### Task objective:
Reproduce nothing but the lines from the one with "Instruction: Uncheck the" down to the last line of the data below.

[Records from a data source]
------------------------------------------------------------

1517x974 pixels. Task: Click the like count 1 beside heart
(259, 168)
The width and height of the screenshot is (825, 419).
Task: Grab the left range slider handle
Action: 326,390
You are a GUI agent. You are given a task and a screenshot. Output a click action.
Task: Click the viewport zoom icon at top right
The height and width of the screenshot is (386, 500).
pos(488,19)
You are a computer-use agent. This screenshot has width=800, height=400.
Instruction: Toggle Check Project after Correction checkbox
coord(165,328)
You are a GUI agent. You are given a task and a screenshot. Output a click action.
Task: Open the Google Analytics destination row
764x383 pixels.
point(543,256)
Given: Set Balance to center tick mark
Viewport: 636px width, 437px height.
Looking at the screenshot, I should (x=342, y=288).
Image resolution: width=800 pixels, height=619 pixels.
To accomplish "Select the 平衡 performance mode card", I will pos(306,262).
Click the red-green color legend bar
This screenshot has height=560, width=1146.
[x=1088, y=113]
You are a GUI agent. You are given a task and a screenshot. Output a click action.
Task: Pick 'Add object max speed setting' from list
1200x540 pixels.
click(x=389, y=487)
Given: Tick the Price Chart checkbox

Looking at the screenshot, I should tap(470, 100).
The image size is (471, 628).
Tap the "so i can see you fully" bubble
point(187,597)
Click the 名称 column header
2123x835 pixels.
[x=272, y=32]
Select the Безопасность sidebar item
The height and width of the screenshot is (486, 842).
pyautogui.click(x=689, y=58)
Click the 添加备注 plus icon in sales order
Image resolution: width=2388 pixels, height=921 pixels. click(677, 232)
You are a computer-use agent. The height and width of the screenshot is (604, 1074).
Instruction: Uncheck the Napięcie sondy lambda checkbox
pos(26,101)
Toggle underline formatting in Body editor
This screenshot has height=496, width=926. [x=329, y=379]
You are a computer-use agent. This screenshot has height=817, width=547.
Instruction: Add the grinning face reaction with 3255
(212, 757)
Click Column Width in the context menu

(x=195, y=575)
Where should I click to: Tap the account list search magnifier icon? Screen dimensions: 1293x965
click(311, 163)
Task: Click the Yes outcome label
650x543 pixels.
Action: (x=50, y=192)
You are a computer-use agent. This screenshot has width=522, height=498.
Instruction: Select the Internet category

------------------------------------------------------------

### Task result:
Instruction: Uncheck the Napięcie sondy lambda checkbox
pos(26,101)
Toggle underline formatting in Body editor
This screenshot has height=496, width=926. [x=329, y=379]
You are a computer-use agent. This screenshot has height=817, width=547.
Instruction: Add the grinning face reaction with 3255
(212, 757)
Click Column Width in the context menu

(x=195, y=575)
Where should I click to: Tap the account list search magnifier icon? Screen dimensions: 1293x965
click(311, 163)
Task: Click the Yes outcome label
650x543 pixels.
Action: (x=50, y=192)
You are a computer-use agent. This screenshot has width=522, height=498.
Instruction: Select the Internet category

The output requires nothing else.